From e2873fbcddb12f40d6b0a8417e5e00cc7a5d26a6 Mon Sep 17 00:00:00 2001
From: Siddharth Singh <sidsingh@nvidia.com>
Date: Fri, 1 May 2026 16:59:00 -0700
Subject: [PATCH 1/2] do cuda-graph matching for the legacy a2a training
 dispatcher

---
 .../inference/contexts/dynamic_context.py     | 28 +++++++++++++------
 1 file changed, 20 insertions(+), 8 deletions(-)

diff --git a/megatron/core/inference/contexts/dynamic_context.py b/megatron/core/inference/contexts/dynamic_context.py
index c6f69df2b20..144382668ed 100644
--- a/megatron/core/inference/contexts/dynamic_context.py
+++ b/megatron/core/inference/contexts/dynamic_context.py
@@ -593,18 +593,30 @@ def __init__(self, model_config: TransformerConfig, inference_config: InferenceC
             ), "Router recording/replay requested but no MoE experts specified!"
             self.moe_routing_metadata = RoutingMetadata(self, model_config.moe_router_topk)
 
-        # CUDA graph config list.
+        # are we using the inference_optimized nccl ep dispatcher for MoEs?
         self._nccl_ep_dispatcher = (
             get_pg_size(self.expert_model_parallel_group) > 1
-            and getattr(model_config, 'inference_moe_token_dispatcher_type', 'nccl') == 'nccl'
+            and model_config.inference_moe_token_dispatcher_type == 'nccl'
         )
-        # We disable non-decode cuda graphs for the nccl dispatcher.
-        # The NCCL dispatcher uses allgathers. Thus there is a need to
-        # run the same sized cuda-graph on every EP rank.
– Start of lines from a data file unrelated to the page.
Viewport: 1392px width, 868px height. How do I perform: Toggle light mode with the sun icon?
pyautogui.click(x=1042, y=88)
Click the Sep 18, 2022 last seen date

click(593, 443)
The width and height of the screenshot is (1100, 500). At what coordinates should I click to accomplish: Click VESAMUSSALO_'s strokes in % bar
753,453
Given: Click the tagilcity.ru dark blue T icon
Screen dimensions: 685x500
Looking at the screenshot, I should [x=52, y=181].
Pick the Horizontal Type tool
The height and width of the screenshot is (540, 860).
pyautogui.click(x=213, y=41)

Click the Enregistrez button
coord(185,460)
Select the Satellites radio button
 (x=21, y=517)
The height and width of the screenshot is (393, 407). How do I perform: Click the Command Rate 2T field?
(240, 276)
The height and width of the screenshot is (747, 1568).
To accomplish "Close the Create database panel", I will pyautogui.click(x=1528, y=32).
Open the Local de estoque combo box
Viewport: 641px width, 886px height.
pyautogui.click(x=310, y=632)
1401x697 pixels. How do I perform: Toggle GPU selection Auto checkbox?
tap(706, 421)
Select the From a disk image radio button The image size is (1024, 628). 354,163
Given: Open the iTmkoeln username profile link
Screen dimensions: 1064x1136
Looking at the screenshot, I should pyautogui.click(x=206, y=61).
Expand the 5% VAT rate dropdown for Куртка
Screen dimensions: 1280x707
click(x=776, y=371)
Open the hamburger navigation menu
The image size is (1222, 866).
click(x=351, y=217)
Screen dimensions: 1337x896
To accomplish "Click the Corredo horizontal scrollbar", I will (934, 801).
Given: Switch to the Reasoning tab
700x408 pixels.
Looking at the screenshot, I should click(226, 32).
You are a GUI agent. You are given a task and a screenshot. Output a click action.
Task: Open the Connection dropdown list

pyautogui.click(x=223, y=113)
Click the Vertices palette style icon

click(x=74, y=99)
This is difficult to
-        # generalize for non-decode steps.
+
+        # are we using the training a2a dispatcher for MoEs?
+        # Note that this is not optimal for speed.
+        self._training_ep_dispatcher = (
+            get_pg_size(self.expert_model_parallel_group) > 1
+            and model_config.transformer_impl == "transformer_engine"
+        )
+
+        # We only allow non-decode cuda graphs for the nvls dispatcher
+        force_disable_non_decode_cuda_graphs = (
+            self._nccl_ep_dispatcher or self._training_ep_dispatcher
+        )
+
         self.use_cuda_graphs_for_non_decode_steps = (
-            inference_config.use_cuda_graphs_for_non_decode_steps and not self._nccl_ep_dispatcher
+            inference_config.use_cuda_graphs_for_non_decode_steps
+            and not (force_disable_non_decode_cuda_graphs)
         )
+
+        # CUDA graph config list.
         self.cuda_graph_batch_dimensions_list, self.cuda_graph_token_counts = (
             CUDAGraphBatchDimensionBuilder.generate_cuda_graph_batch_dimensions_list(
                 tp_size=tp_size,
@@ -1690,7 +1702,7 @@ def initialize_attention_state(
             self.cuda_graph_batch_dimensions_list,
             strict=self.is_hybrid_model,
             ep_group=self.expert_model_parallel_group,
-            match_ep_token_counts=self._nccl_ep_dispatcher,
+            match_ep_token_counts=self._nccl_ep_dispatcher or self._training_ep_dispatcher,
         )
         self._using_cuda_graph_this_step = best_graph is not None
 

From dd23aa02b800a2047194441fc66b9ef412963fd4 Mon Sep 17 00:00:00 2001
From: Siddharth Singh <sidsingh@nvidia.com>
Date: Mon, 4 May 2026 09:31:31 -0400
Subject: [PATCH 2/2] Remove obsolete parameter

Co-authored-by: claude[bot] <209825114+claude[bot]@users.noreply.github.com>
---
 megatron/core/inference/batch_dimensions_utils.py | 1 -
 1 file changed, 1 deletion(-)

diff --git a/megatron/core/inference/batch_dimensions_utils.py b/megatron/core/inference/batch_dimensions_utils.py
index 6ddf0f887ad..b9f62e59547 100644
--- a/megatron/core/inference/batch_dimensions_utils.py
+++ b/megatron/core/inference/batch_dimensions_utils.py
@@ -154,7 +154,6 @@ def adjust_batch_dims_for_expert_parallelism(
 
         Args:
             local_batch_dims: The local batch dimensions to adjust.
-            strict: Whether to use strict matching for batch dimensions.
             ep_group: Optional expert parallel process group. If None, uses global parallel state.
                       When using different EP sizes for inference vs training, pass the
                       inference EP group explicitly.